#### [Lines of data]

╭──

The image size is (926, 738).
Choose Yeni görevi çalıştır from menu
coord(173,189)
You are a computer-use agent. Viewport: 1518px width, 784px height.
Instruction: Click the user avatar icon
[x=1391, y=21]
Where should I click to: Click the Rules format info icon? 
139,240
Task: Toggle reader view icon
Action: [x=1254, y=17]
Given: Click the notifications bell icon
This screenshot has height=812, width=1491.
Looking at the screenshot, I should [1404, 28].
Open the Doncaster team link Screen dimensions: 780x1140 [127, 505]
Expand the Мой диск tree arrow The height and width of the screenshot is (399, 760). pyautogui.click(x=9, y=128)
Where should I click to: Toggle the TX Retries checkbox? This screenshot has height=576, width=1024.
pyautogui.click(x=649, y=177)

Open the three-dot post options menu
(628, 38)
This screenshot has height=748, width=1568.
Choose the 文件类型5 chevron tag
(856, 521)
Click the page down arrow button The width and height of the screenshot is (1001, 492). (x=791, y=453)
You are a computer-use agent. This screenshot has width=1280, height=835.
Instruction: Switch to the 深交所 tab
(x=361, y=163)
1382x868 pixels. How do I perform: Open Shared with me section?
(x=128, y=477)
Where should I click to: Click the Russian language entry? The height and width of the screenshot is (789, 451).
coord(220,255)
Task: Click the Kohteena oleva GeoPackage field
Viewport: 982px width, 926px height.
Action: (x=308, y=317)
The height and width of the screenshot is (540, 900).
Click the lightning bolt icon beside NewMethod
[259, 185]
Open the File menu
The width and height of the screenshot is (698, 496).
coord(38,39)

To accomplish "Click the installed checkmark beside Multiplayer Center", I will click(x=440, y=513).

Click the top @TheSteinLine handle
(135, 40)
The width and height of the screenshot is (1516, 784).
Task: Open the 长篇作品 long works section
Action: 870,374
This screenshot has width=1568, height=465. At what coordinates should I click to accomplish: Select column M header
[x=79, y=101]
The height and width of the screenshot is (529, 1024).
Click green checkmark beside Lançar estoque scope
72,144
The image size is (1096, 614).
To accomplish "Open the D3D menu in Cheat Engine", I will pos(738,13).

╰──

#### [Task to complete]
Extract the lines above exactly as they appear, covering every one of them.

#### [Written solution]
The image size is (926, 738).
Choose Yeni görevi çalıştır from menu
coord(173,189)
You are a computer-use agent. Viewport: 1518px width, 784px height.
Instruction: Click the user avatar icon
[x=1391, y=21]
Where should I click to: Click the Rules format info icon? 
139,240
Task: Toggle reader view icon
Action: [x=1254, y=17]
Given: Click the notifications bell icon
This screenshot has height=812, width=1491.
Looking at the screenshot, I should [1404, 28].
Open the Doncaster team link Screen dimensions: 780x1140 [127, 505]
Expand the Мой диск tree arrow The height and width of the screenshot is (399, 760). pyautogui.click(x=9, y=128)
Where should I click to: Toggle the TX Retries checkbox? This screenshot has height=576, width=1024.
pyautogui.click(x=649, y=177)

Open the three-dot post options menu
(628, 38)
This screenshot has height=748, width=1568.
Choose the 文件类型5 chevron tag
(856, 521)
Click the page down arrow button The width and height of the screenshot is (1001, 492). (x=791, y=453)
You are a computer-use agent. This screenshot has width=1280, height=835.
Instruction: Switch to the 深交所 tab
(x=361, y=163)
1382x868 pixels. How do I perform: Open Shared with me section?
(x=128, y=477)
Where should I click to: Click the Russian language entry? The height and width of the screenshot is (789, 451).
coord(220,255)
Task: Click the Kohteena oleva GeoPackage field
Viewport: 982px width, 926px height.
Action: (x=308, y=317)
The height and width of the screenshot is (540, 900).
Click the lightning bolt icon beside NewMethod
[259, 185]
Open the File menu
The width and height of the screenshot is (698, 496).
coord(38,39)

To accomplish "Click the installed checkmark beside Multiplayer Center", I will click(x=440, y=513).

Click the top @TheSteinLine handle
(135, 40)
The width and height of the screenshot is (1516, 784).
Task: Open the 长篇作品 long works section
Action: 870,374
This screenshot has width=1568, height=465. At what coordinates should I click to accomplish: Select column M header
[x=79, y=101]
The height and width of the screenshot is (529, 1024).
Click green checkmark beside Lançar estoque scope
72,144
The image size is (1096, 614).
To accomplish "Open the D3D menu in Cheat Engine", I will pos(738,13).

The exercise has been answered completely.